=== Data lines ===
|---|

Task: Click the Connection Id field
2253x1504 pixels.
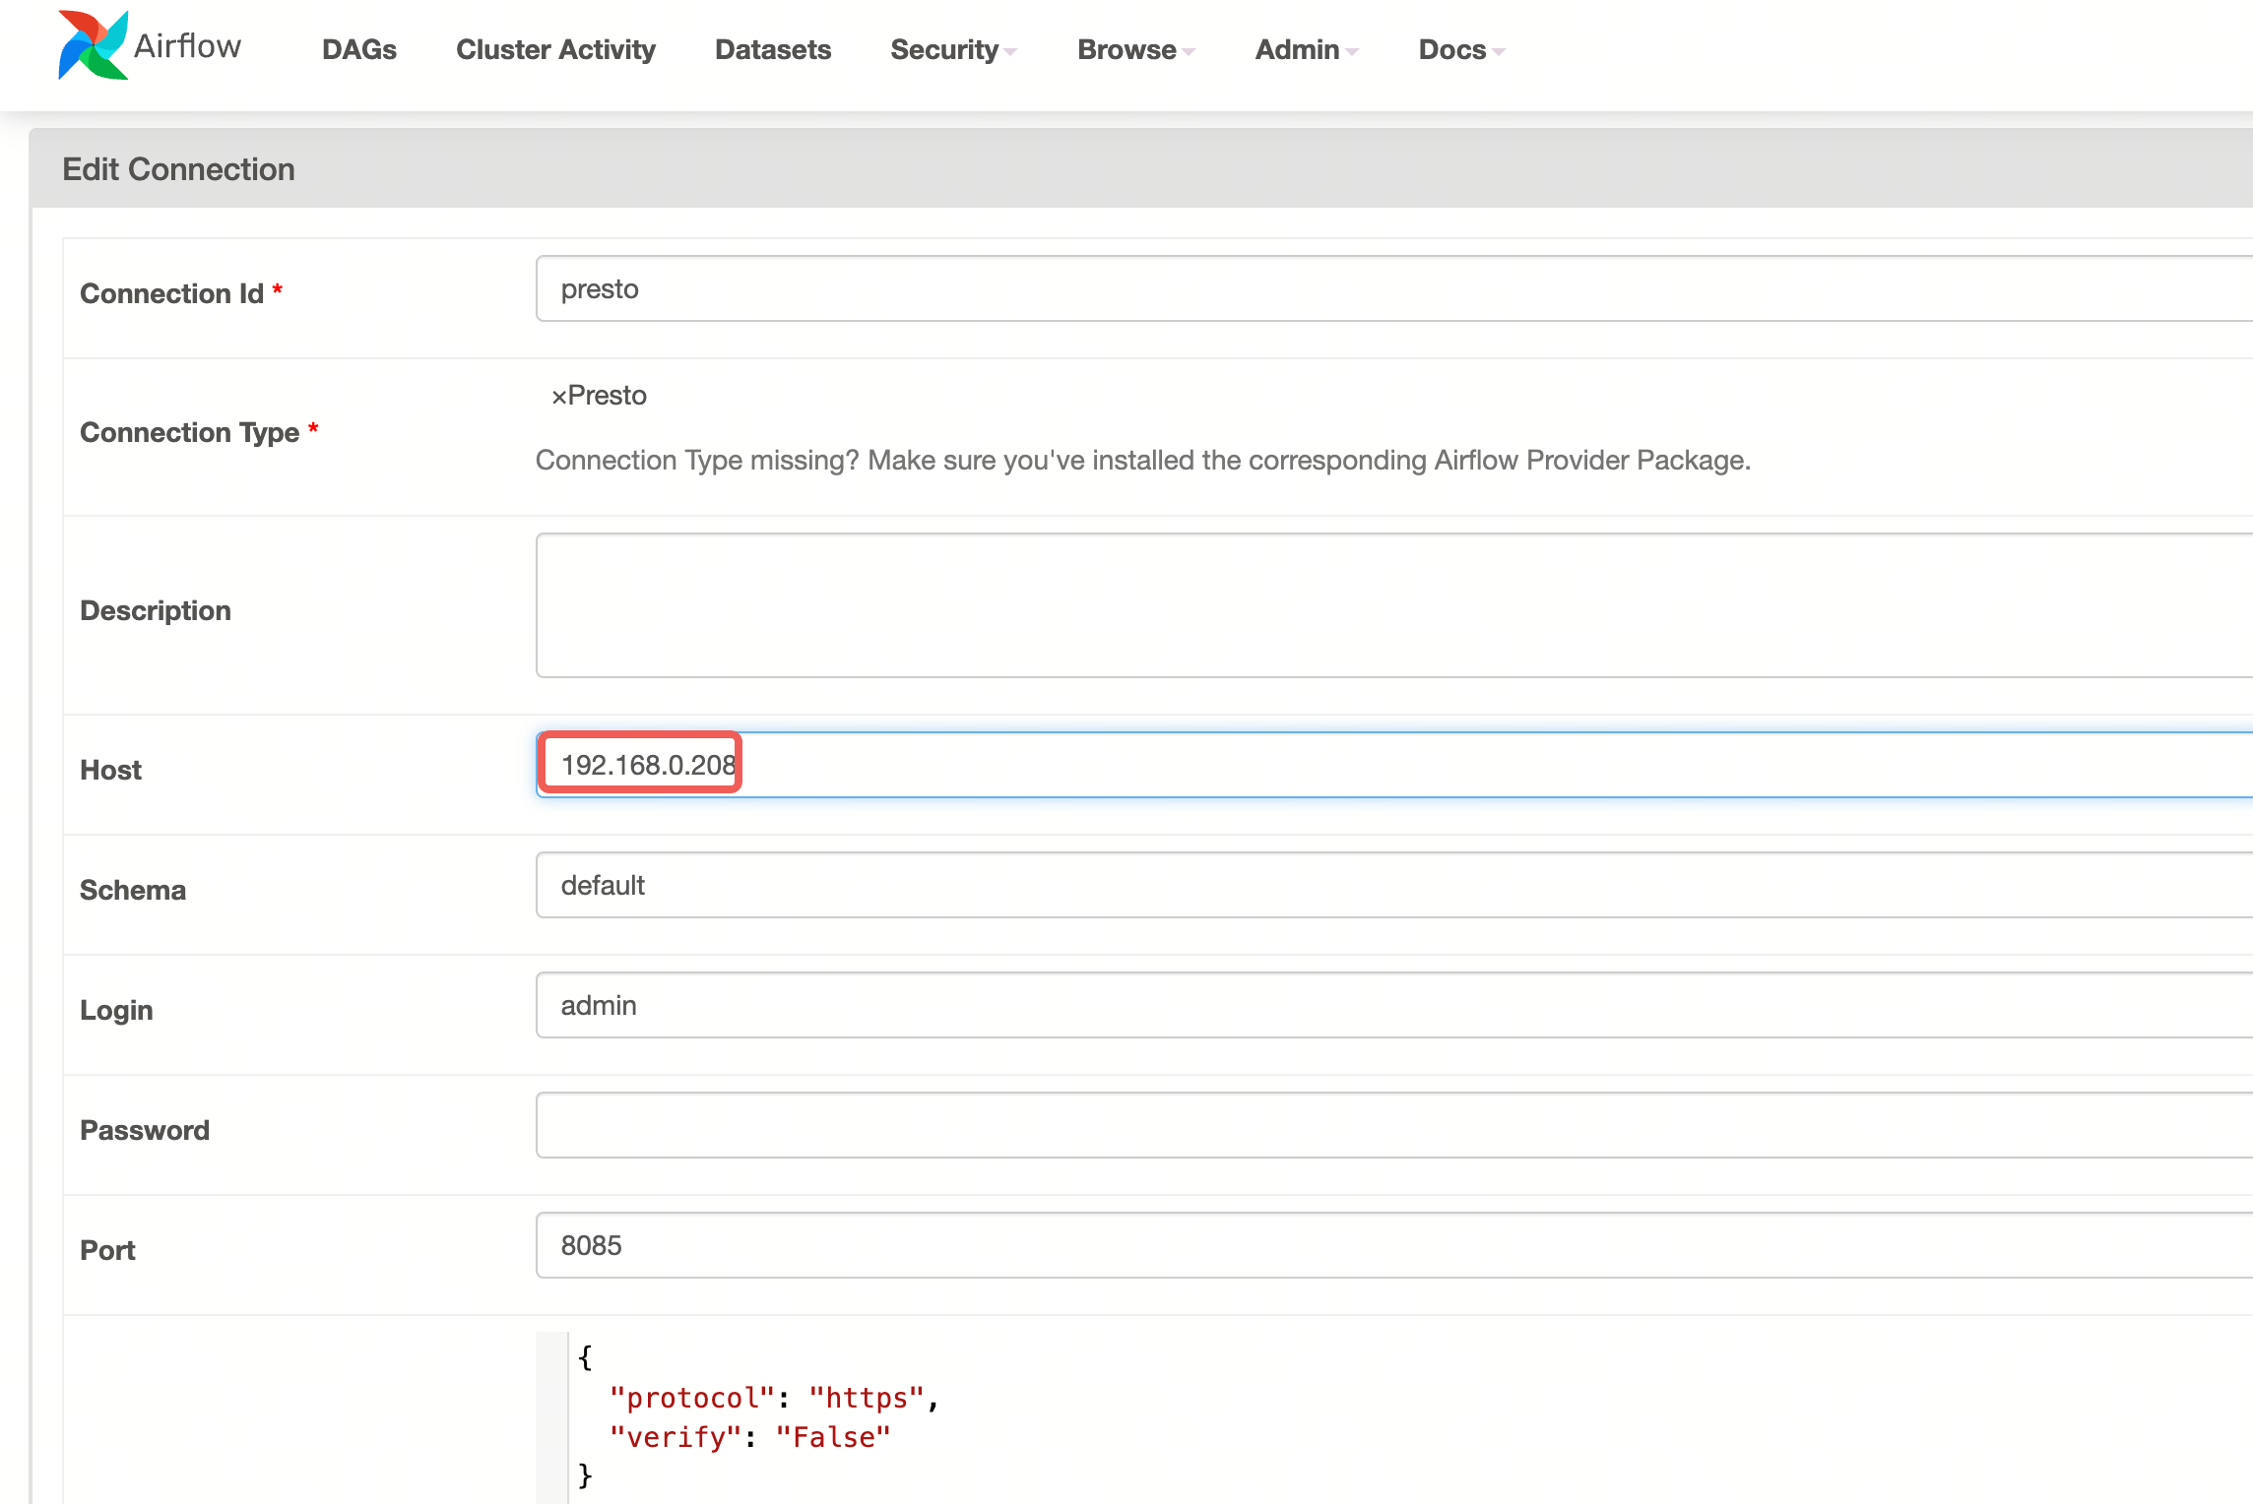Action: 1379,289
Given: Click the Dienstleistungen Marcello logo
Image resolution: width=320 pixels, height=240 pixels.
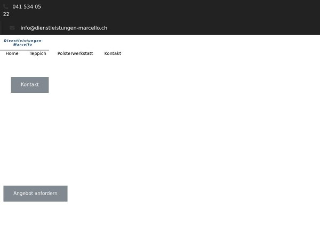Looking at the screenshot, I should 22,43.
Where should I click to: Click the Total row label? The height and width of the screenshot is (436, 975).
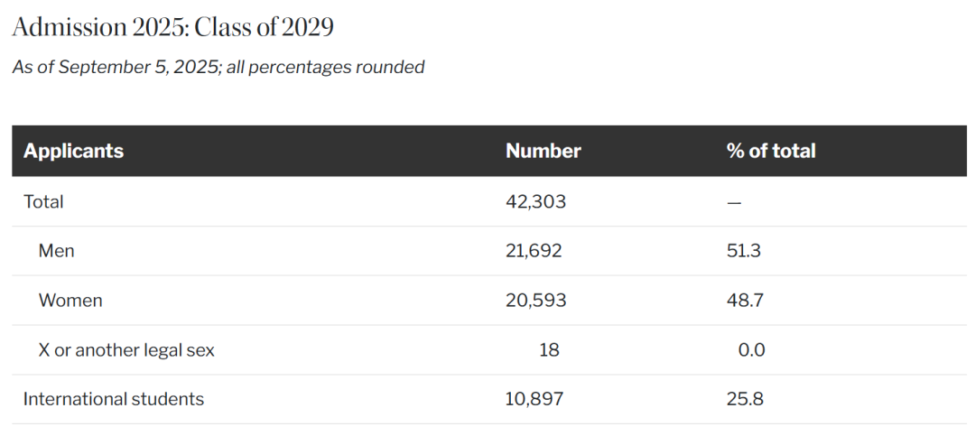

|---|

=== What is expected ===
Find every line in the entries above that contains the string "height" and copy each of those lines. Uppercase and lowercase letters count as different.

=== Result ===
Image resolution: width=320 pixels, height=240 pixels.
Where should I click to: Click the Total row label? The height and width of the screenshot is (436, 975).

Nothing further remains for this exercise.